### WHAT THE EXERCISE ASKS
Transcribe the records that begin with the line containing "At what (x,y)" and run through the line containing "center [277, 465].", including both of those lines. Leave out the pictures.

### DATA
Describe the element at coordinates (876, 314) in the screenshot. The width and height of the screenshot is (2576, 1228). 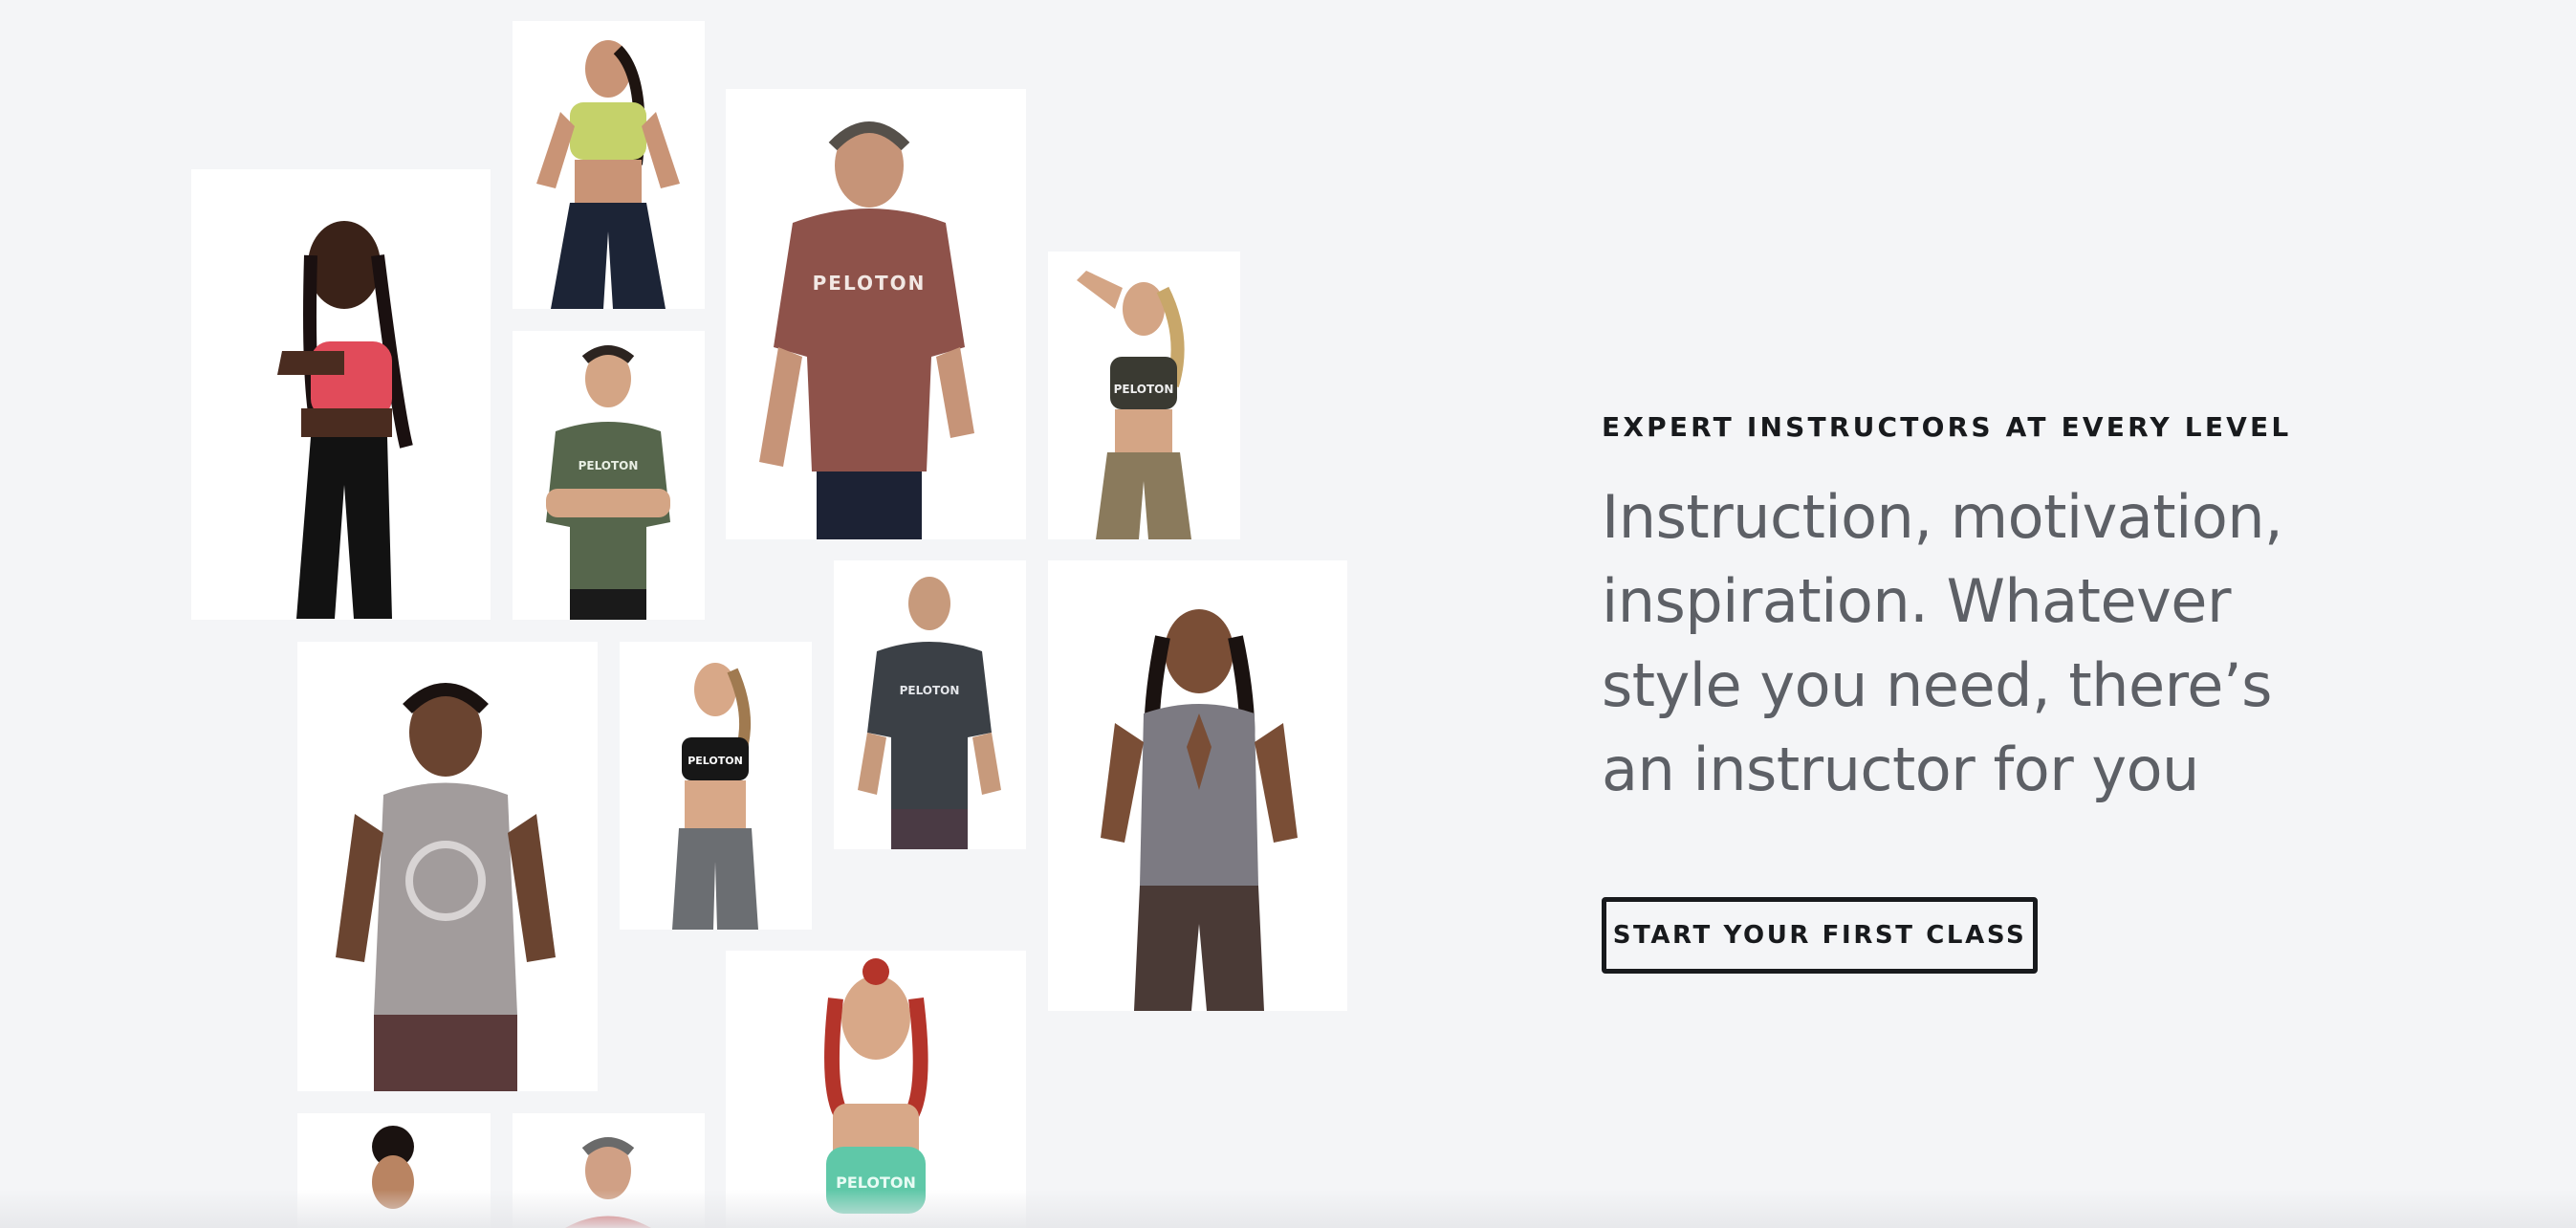
I see `instructor-photo-3: PELOTON` at that location.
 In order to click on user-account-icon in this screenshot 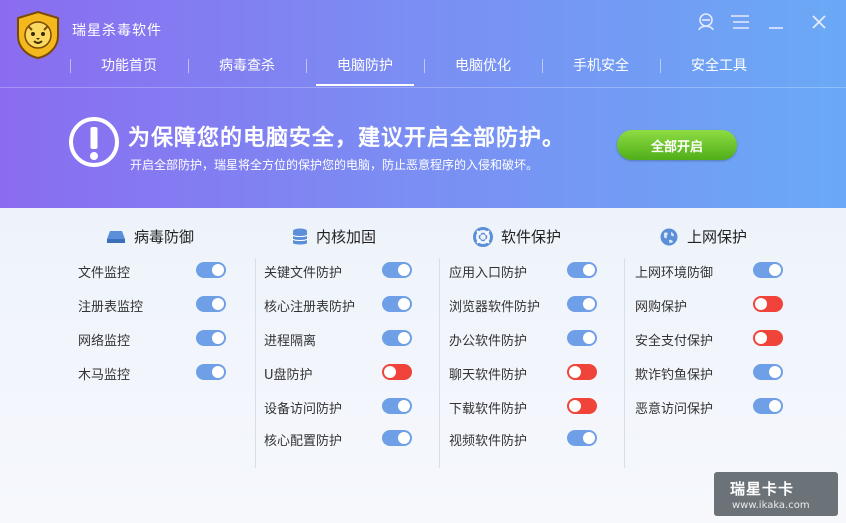, I will do `click(706, 22)`.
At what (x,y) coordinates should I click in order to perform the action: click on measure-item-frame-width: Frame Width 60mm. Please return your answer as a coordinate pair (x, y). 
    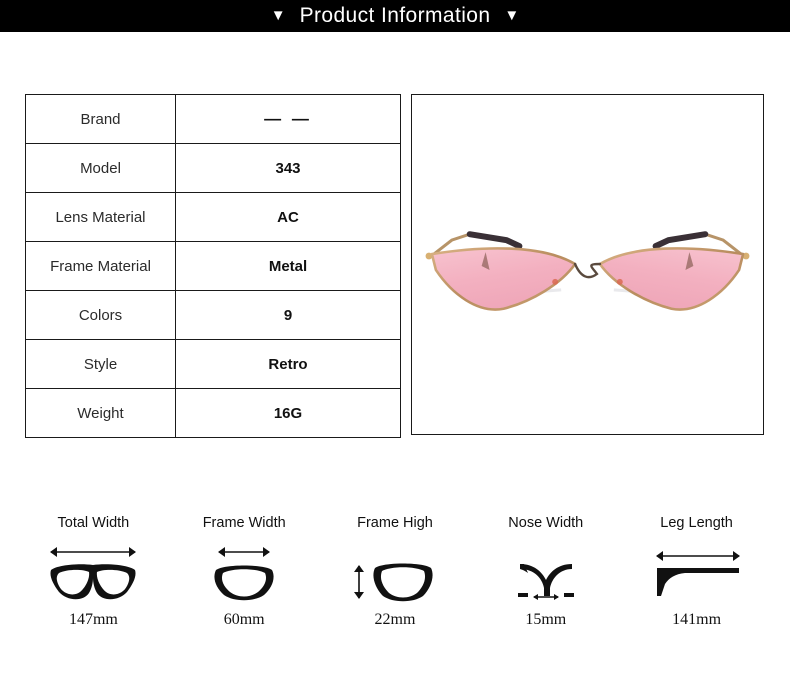
    Looking at the image, I should click on (244, 572).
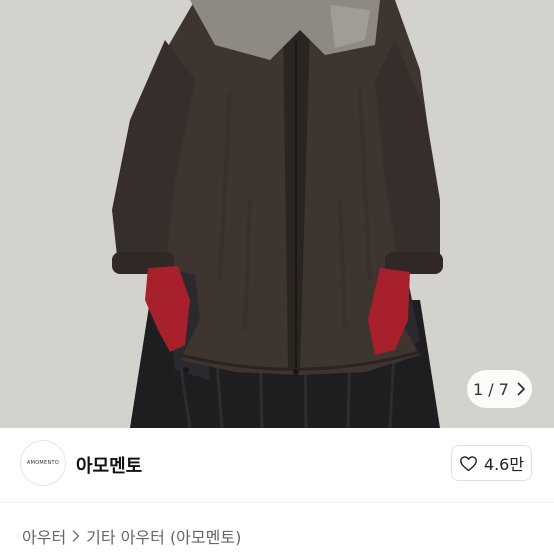 The height and width of the screenshot is (554, 554). What do you see at coordinates (277, 465) in the screenshot?
I see `shop-section: AMOMENTO 아모멘토 4.6만` at bounding box center [277, 465].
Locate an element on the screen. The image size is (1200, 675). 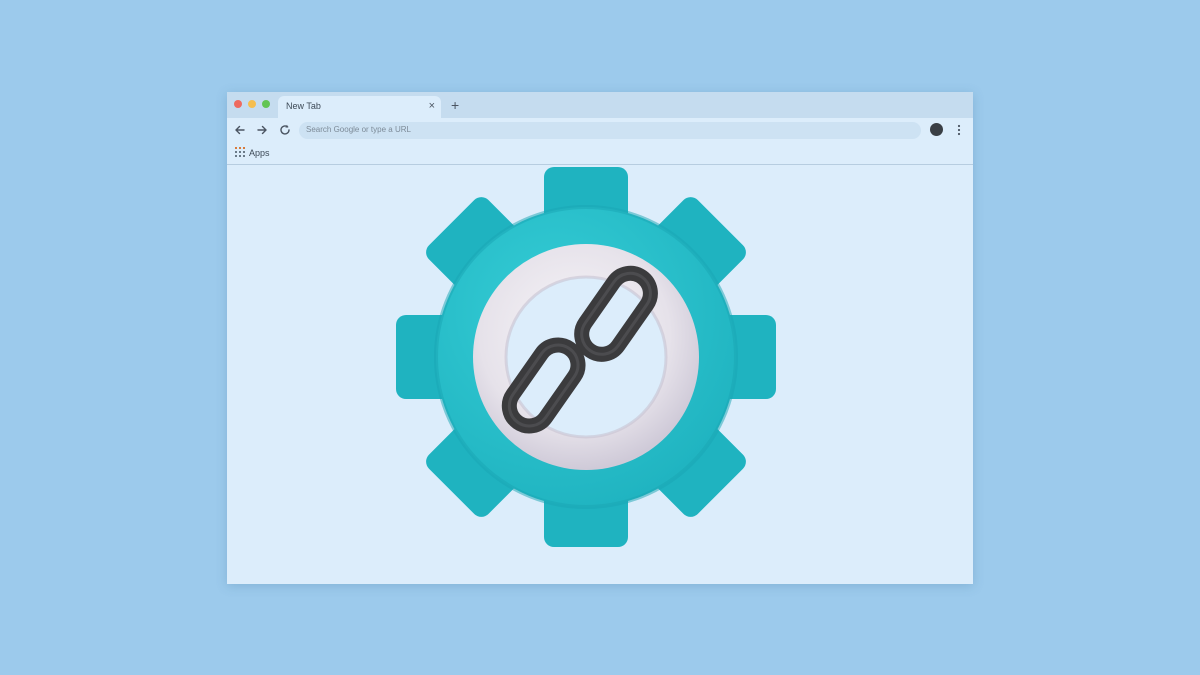
window-close-button is located at coordinates (238, 104).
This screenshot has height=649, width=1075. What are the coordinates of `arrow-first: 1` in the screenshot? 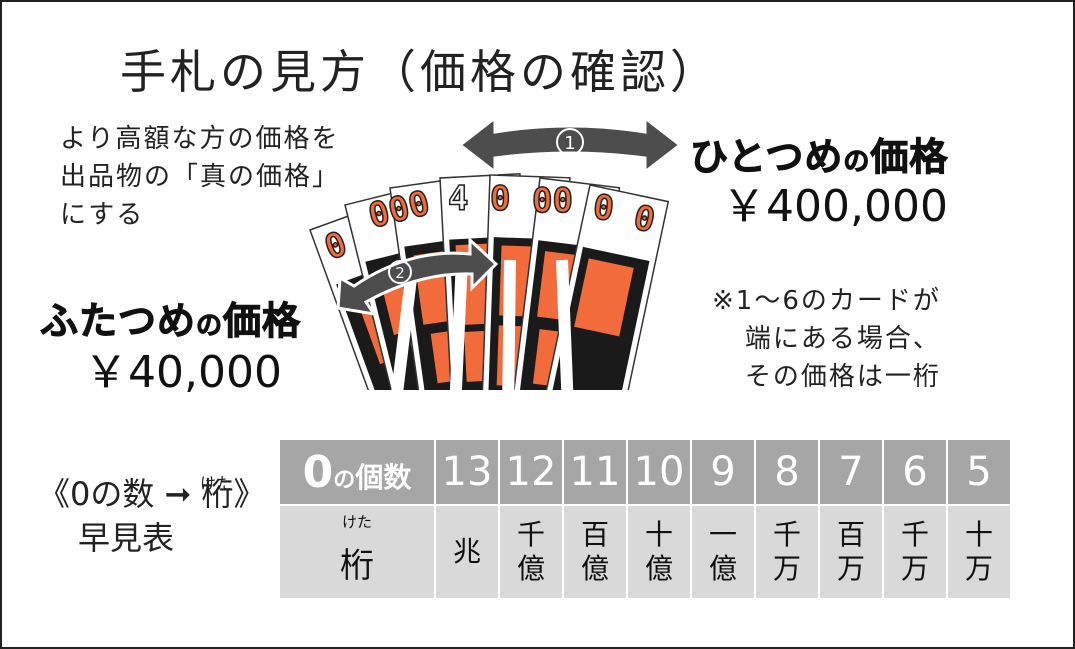 It's located at (570, 145).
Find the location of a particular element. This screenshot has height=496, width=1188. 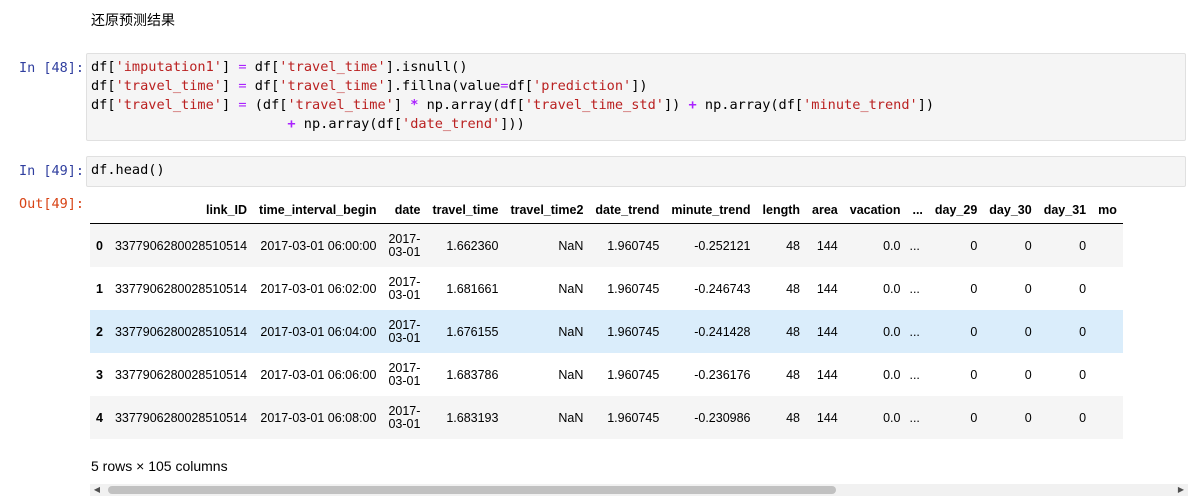

column-header: vacation is located at coordinates (875, 210).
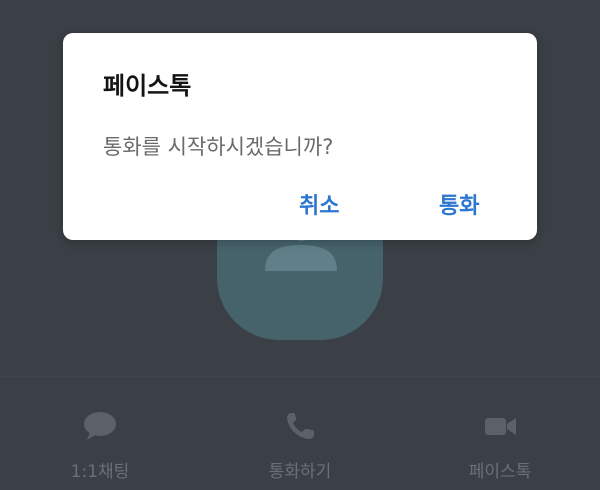 The image size is (600, 490). What do you see at coordinates (148, 86) in the screenshot?
I see `dialog-title: 페이스톡` at bounding box center [148, 86].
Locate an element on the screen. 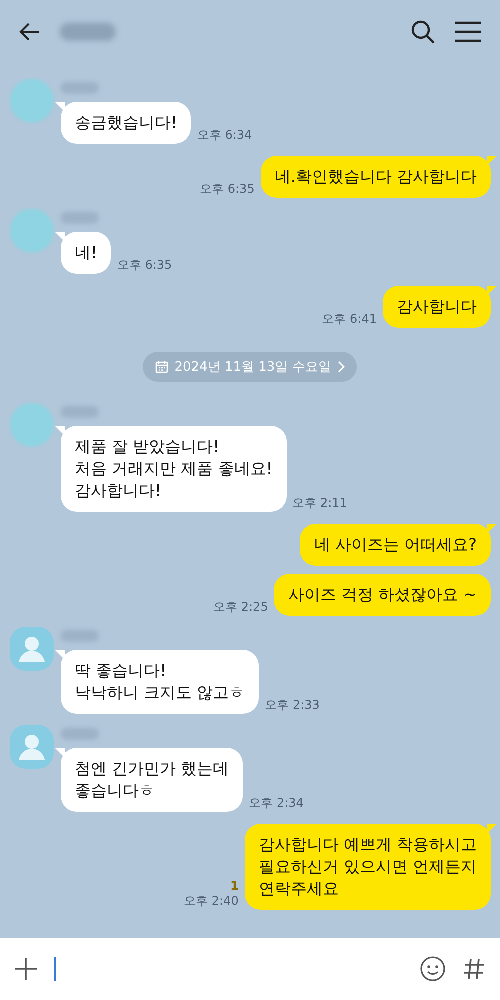  message-time: 오후 6:41 is located at coordinates (350, 320).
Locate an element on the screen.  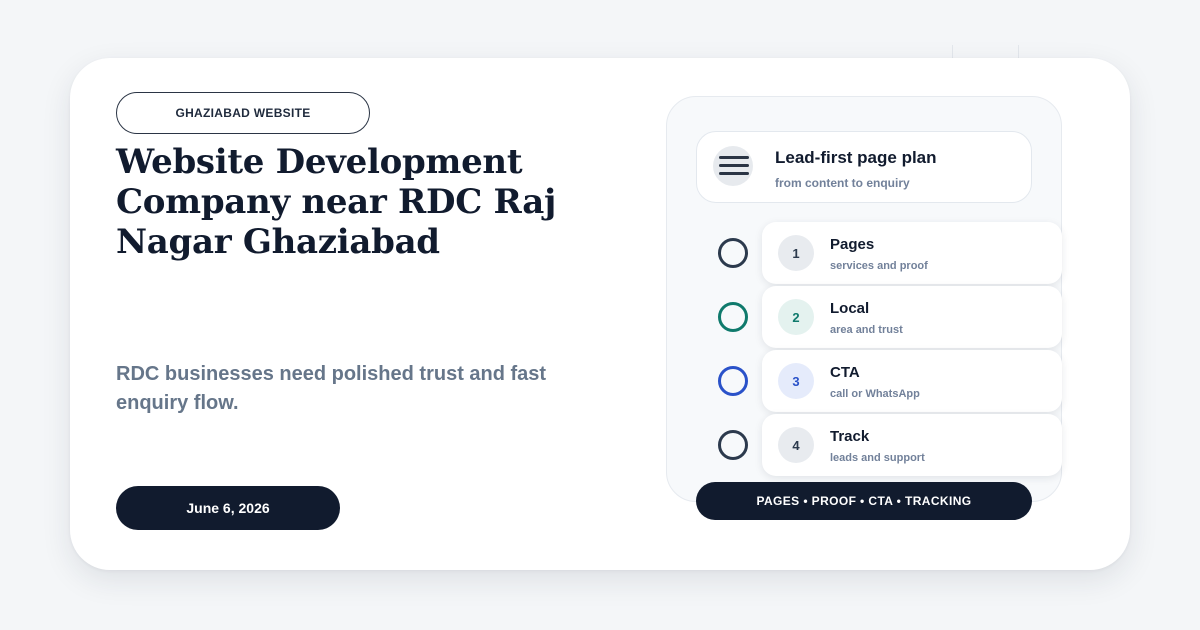
step-card-pages: 1 Pages services and proof is located at coordinates (912, 253).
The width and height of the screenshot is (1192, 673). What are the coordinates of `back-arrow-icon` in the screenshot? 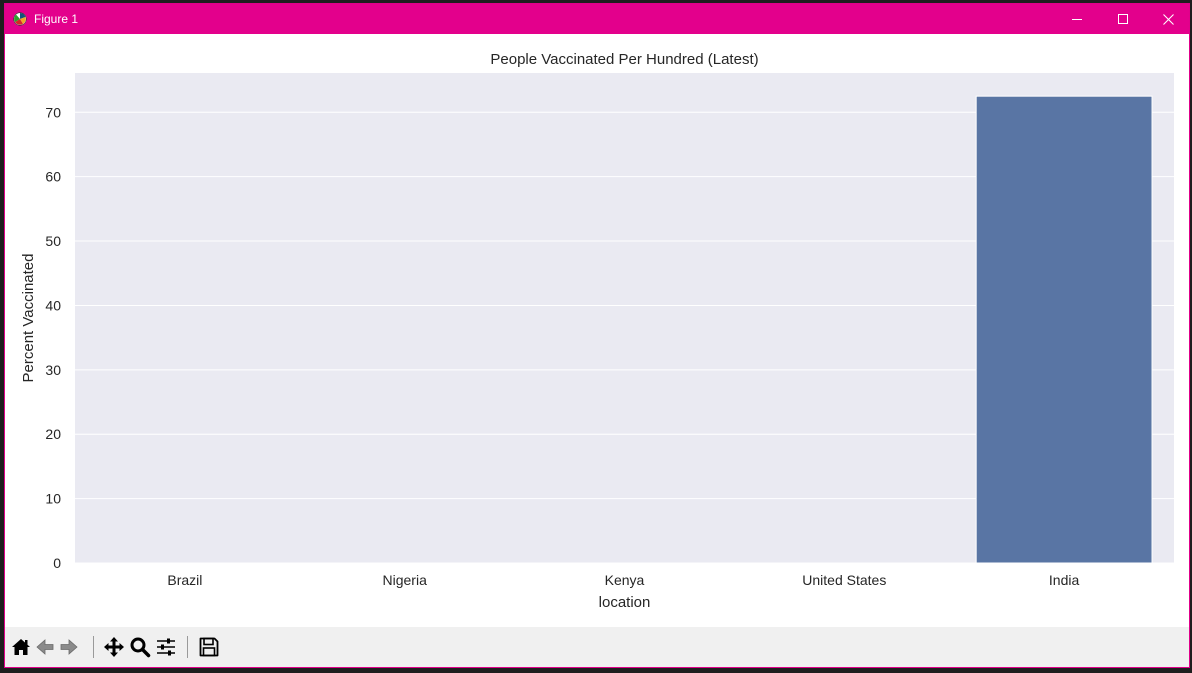 It's located at (45, 647).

### EXERCISE SOLUTION
At what (x,y) coordinates should I click in order to perform the action: click on measure-item-frame-width: Frame Width 60mm. Please return your answer as a coordinate pair (x, y). 
    Looking at the image, I should click on (244, 572).
 The height and width of the screenshot is (554, 554). What do you see at coordinates (277, 465) in the screenshot?
I see `shop-section: AMOMENTO 아모멘토 4.6만` at bounding box center [277, 465].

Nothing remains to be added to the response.